The English Shepherd and the Diversified Small Farm
The English Shepherd and the Diversified Small Farm
by Kristin Kimball of Essex, NY
A while back, with the farm slumbering under a full moon and a clear winter sky, my husband Mark and I decided to take a stroll down to the mail box, ostensibly to see if the outside world had delivered to us anything of interest, but really just to enjoy the night. Jet, my one-year-old English Shepherd, was with us.
Just out the door in the driveway, Jet suddenly puffed up and let loose with his woo woo woo bark that means, in his language, something’s wrong here, folks. Then Mark and I saw a big black shape lumbering toward us.
It took me a few fast beats of the heart to realize it was not a bear, it was not a ghost, it was Funnel, one of the full-grown pigs. Every time she came into heat, she’d break out of the pig pasture, though it’s fenced hot enough to fry a cat, and wander the farm looking for love. When she was in this mood, it was nearly impossible to move her. I envisioned a long and tiring shoving match ahead of us that night. “Uh-oh,” I said to Mark.
Hearing that, Jet sprang into action. He’d never been asked to work pigs before, but he was all over Funnel, experimenting with loud barks, growls, nips and lunges, until he found a combination that made her uncomfortable enough to actually move.

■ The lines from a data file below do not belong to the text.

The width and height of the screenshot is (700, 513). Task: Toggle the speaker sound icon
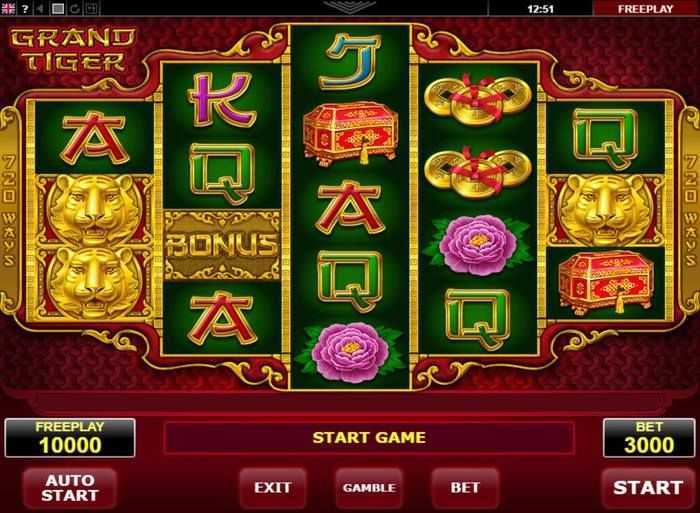(41, 8)
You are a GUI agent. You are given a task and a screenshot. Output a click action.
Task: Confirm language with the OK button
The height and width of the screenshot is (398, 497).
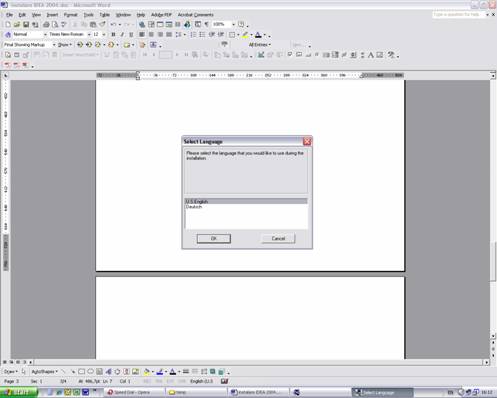(214, 239)
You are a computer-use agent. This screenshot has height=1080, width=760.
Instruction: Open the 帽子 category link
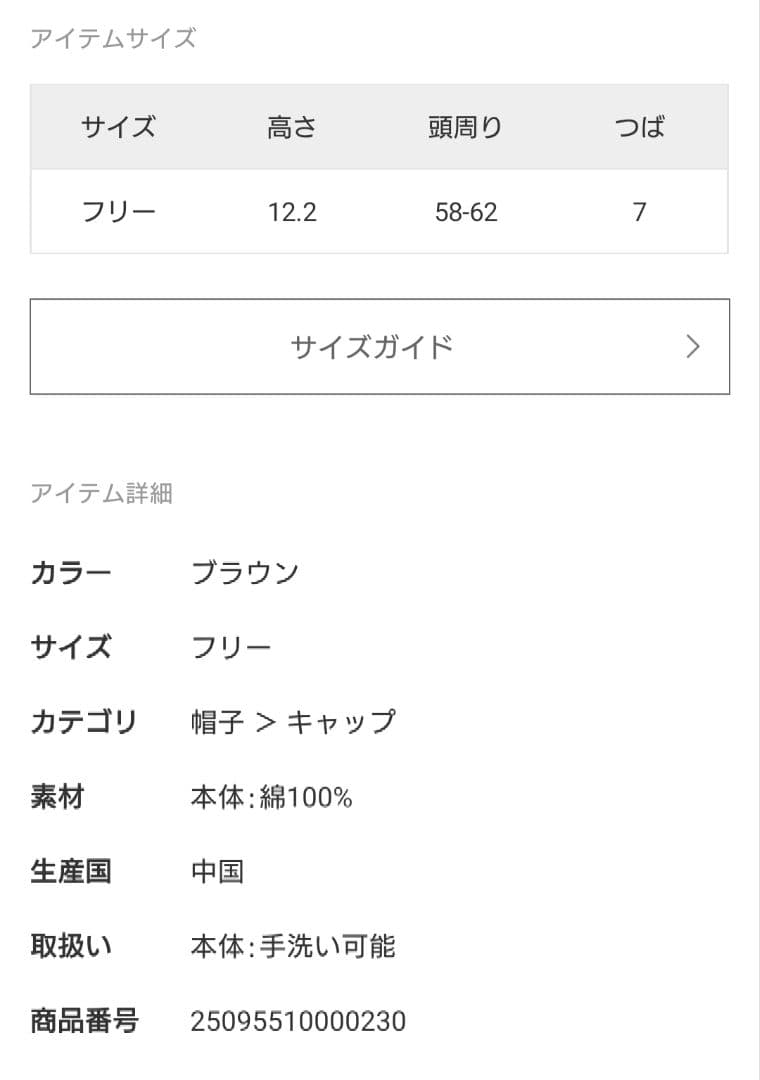pos(217,722)
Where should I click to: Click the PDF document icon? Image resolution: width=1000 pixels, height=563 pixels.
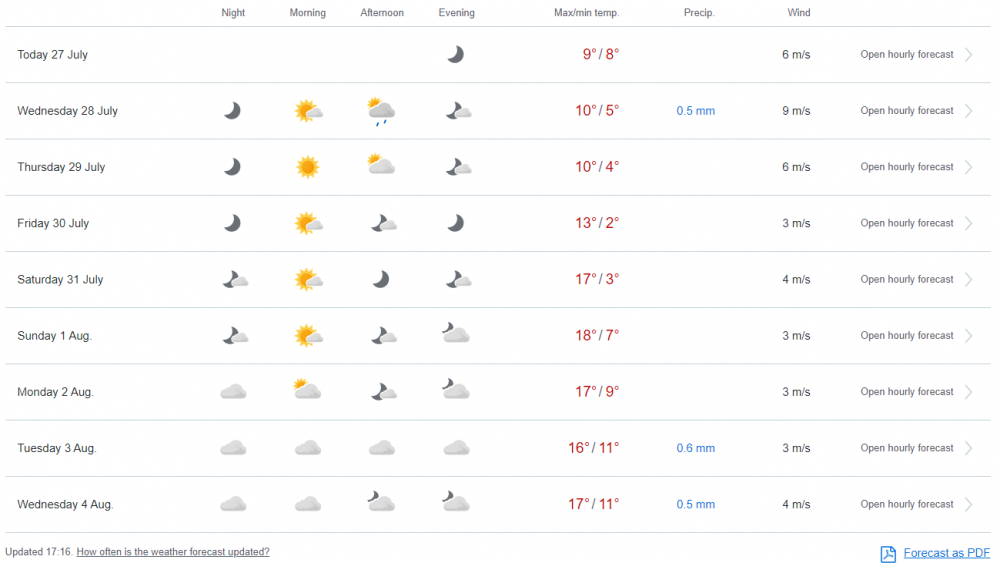pos(888,553)
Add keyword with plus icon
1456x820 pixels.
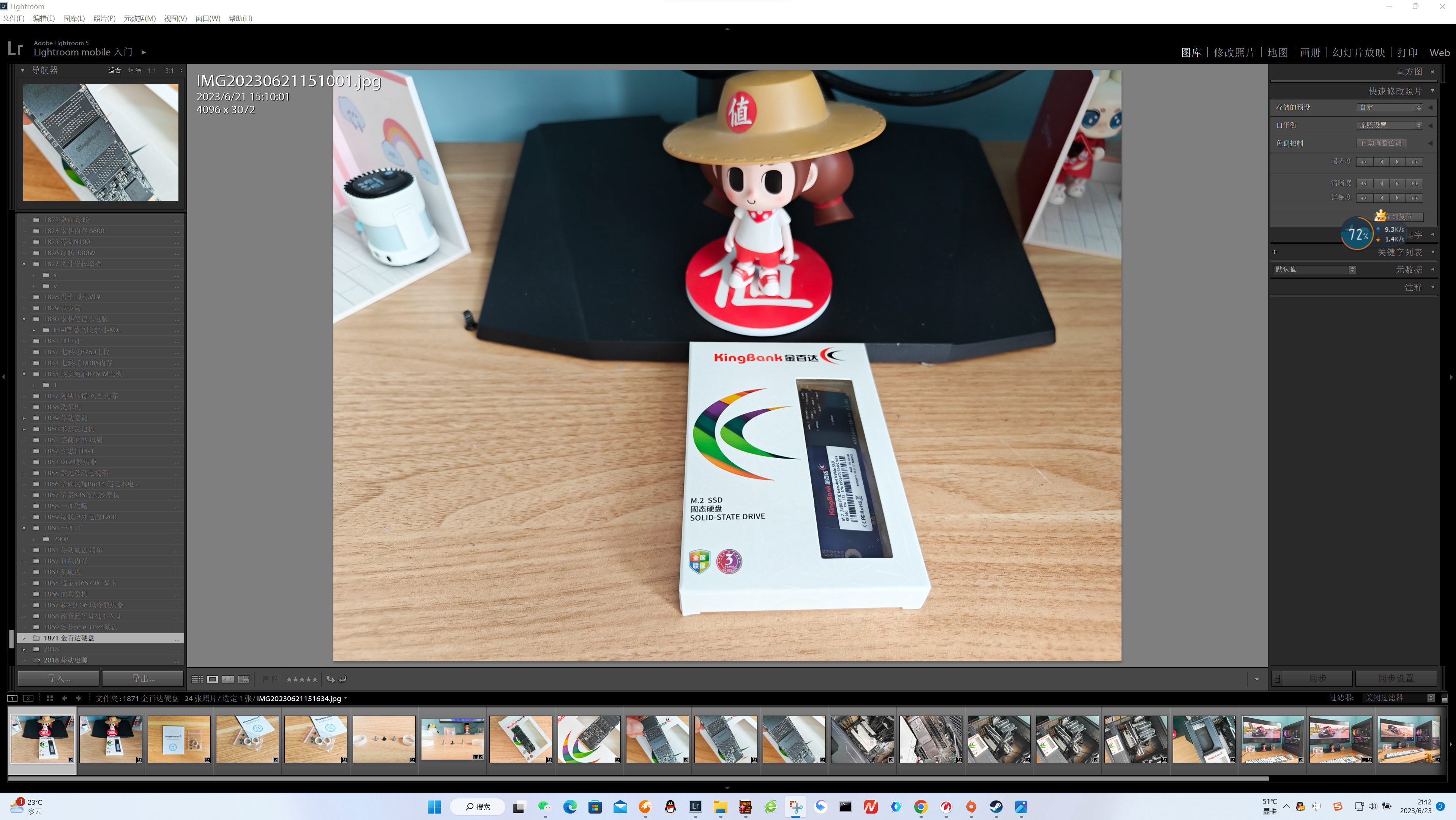pyautogui.click(x=1275, y=252)
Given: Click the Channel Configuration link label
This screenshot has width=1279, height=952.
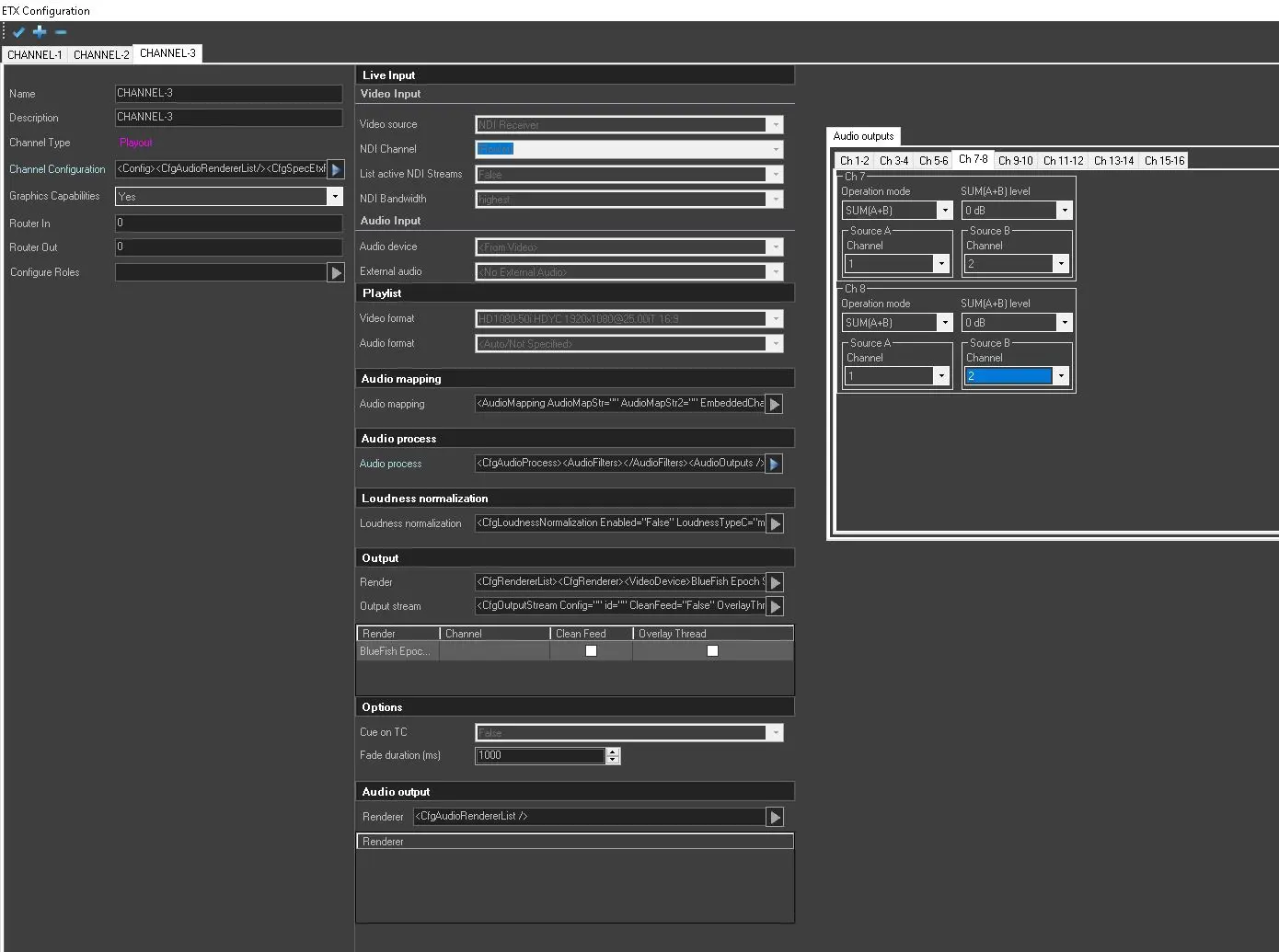Looking at the screenshot, I should click(57, 170).
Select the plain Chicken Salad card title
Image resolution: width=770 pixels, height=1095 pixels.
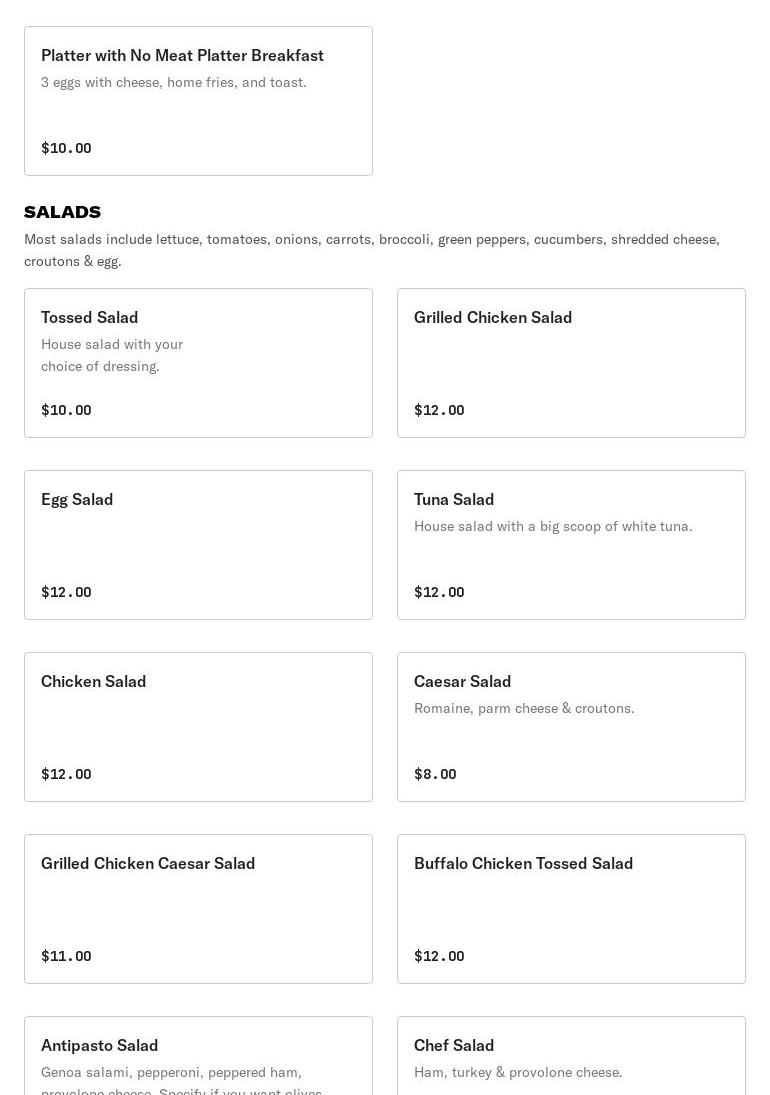tap(93, 681)
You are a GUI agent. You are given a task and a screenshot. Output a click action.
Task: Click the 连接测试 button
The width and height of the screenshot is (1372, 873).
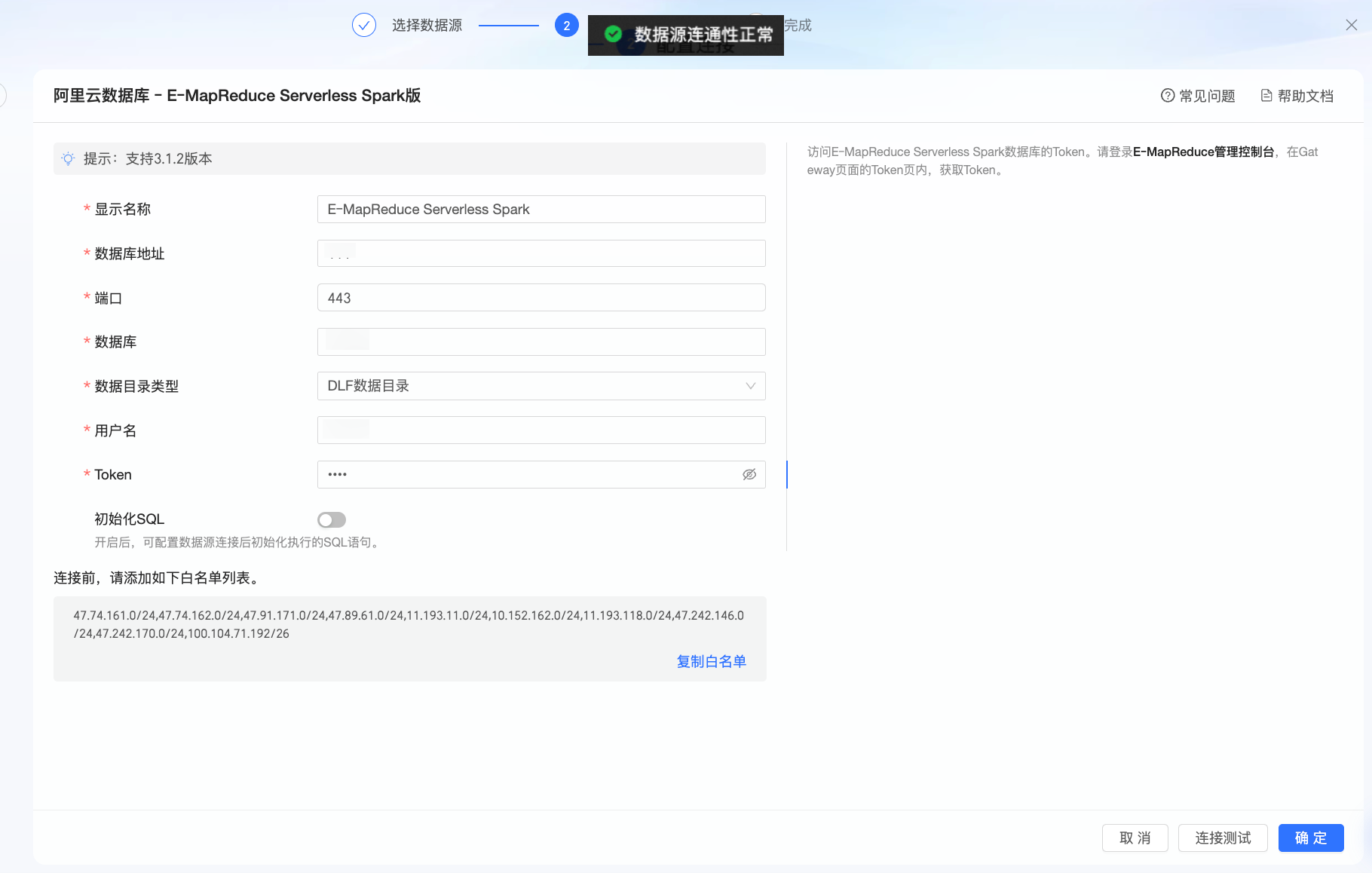tap(1223, 838)
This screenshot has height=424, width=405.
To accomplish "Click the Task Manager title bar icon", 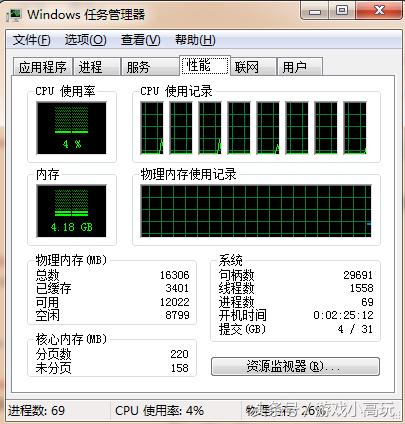I will tap(13, 15).
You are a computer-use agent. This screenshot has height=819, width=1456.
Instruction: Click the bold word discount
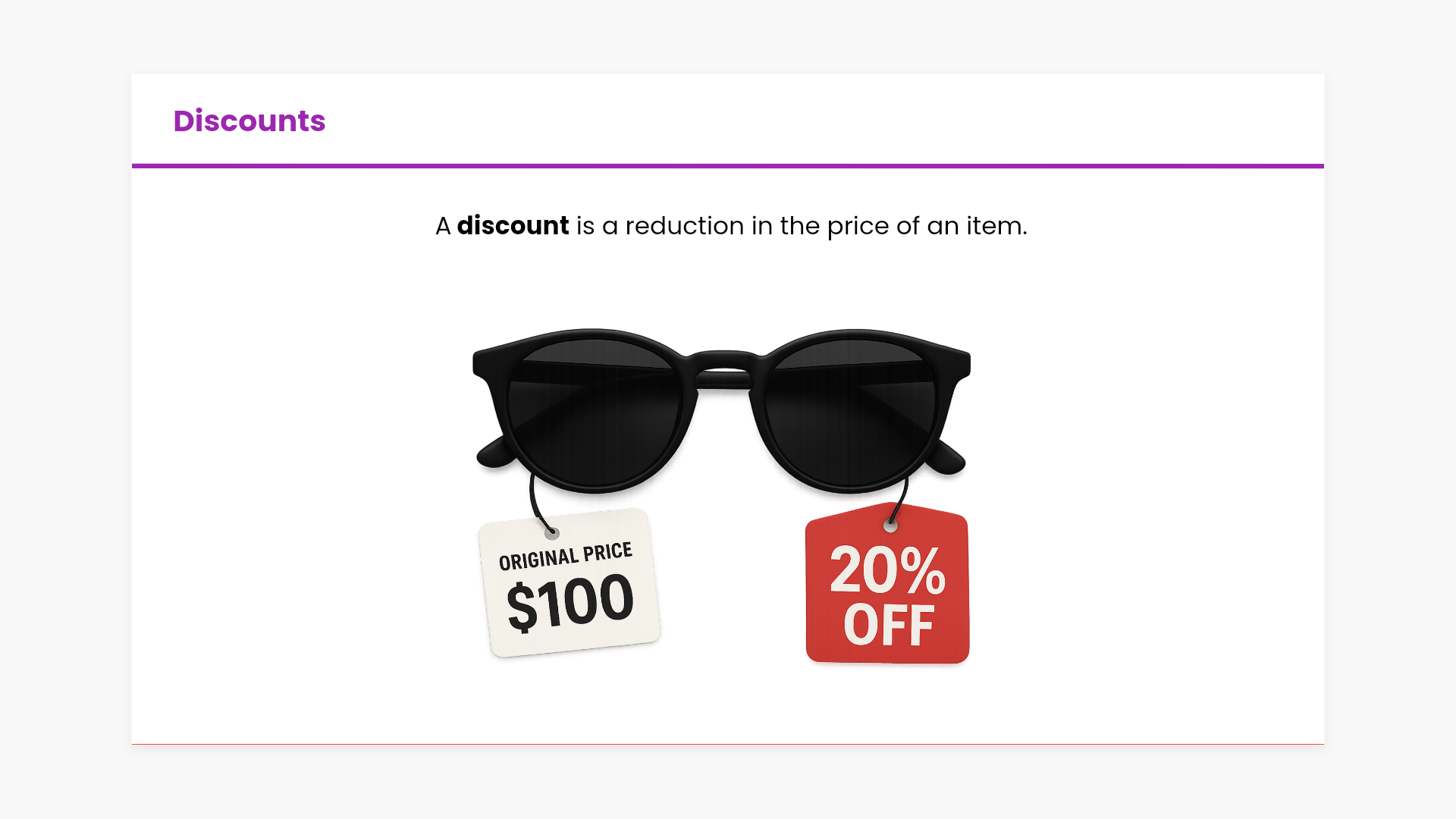(513, 226)
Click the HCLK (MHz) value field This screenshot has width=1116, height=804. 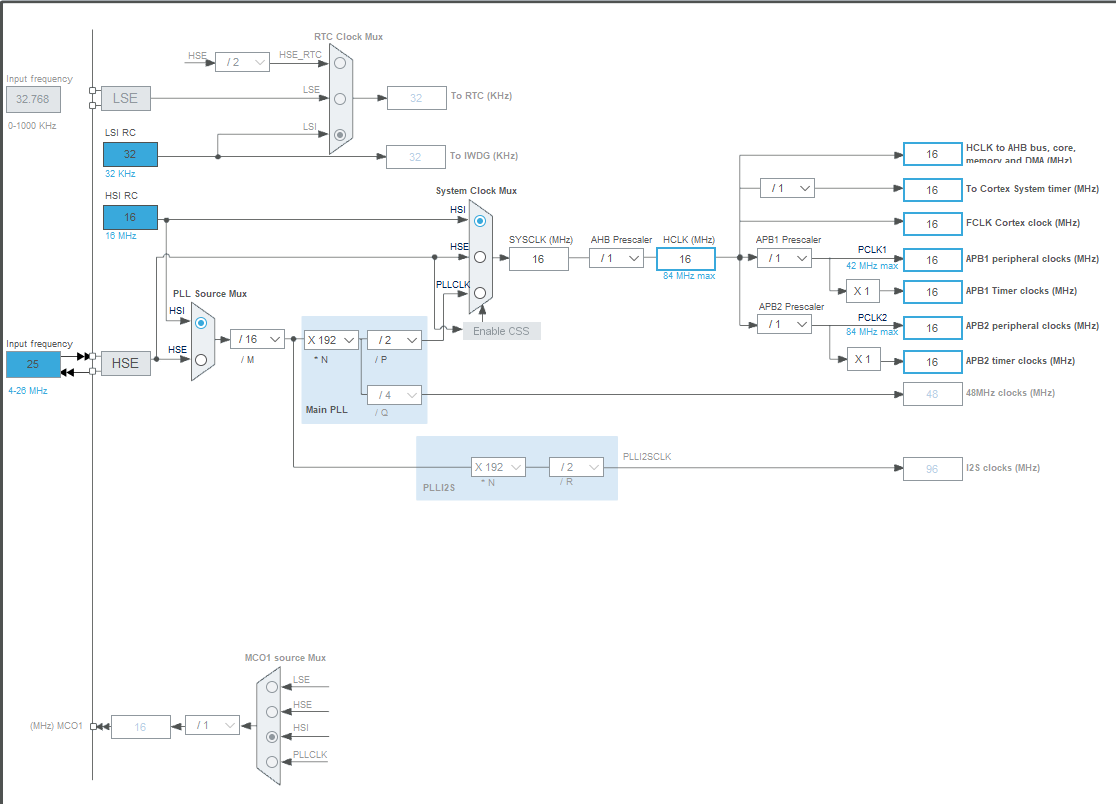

Encouraged, Jet redoubled his effort, and Mark and I joined in to help. Soon Funnel was high-tailing it the quarter mile back to her pasture with Jet in hot pursuit. With the pig back on the right side of the fence, Jet got lavish amounts of praise and Mark and I got back to our romantic evening walk. The next time Funnel was in heat, Jet put her back inside the fence all by himself. After that, Funnel decided it was probably best to just stay put.
Jet had joined our team the previous winter, a nine week-old fuzzy black-and-white bundle that arrived on a cross-country flight from Oregon. It was hard to believe he’d ever be more than cute and vulnerable, but to fit in on our farm, he’d need to be. My husband Mark and I have our hands full on our year-round CSA in northern New York. On 500 acres, we raise beef cattle, egg and meat chickens, and pigs, hand milk a few Jerseys, and cultivate about eight acres of vegetables and small grains with horses. We’ve learned to get by without hired help by working with our animals. We have the Belgian geldings, who supply our tillage and draft power, and there are the pigs, who turn compost and till up new fields, and also the Scottish Highland cattle, who are excellent brush clearers.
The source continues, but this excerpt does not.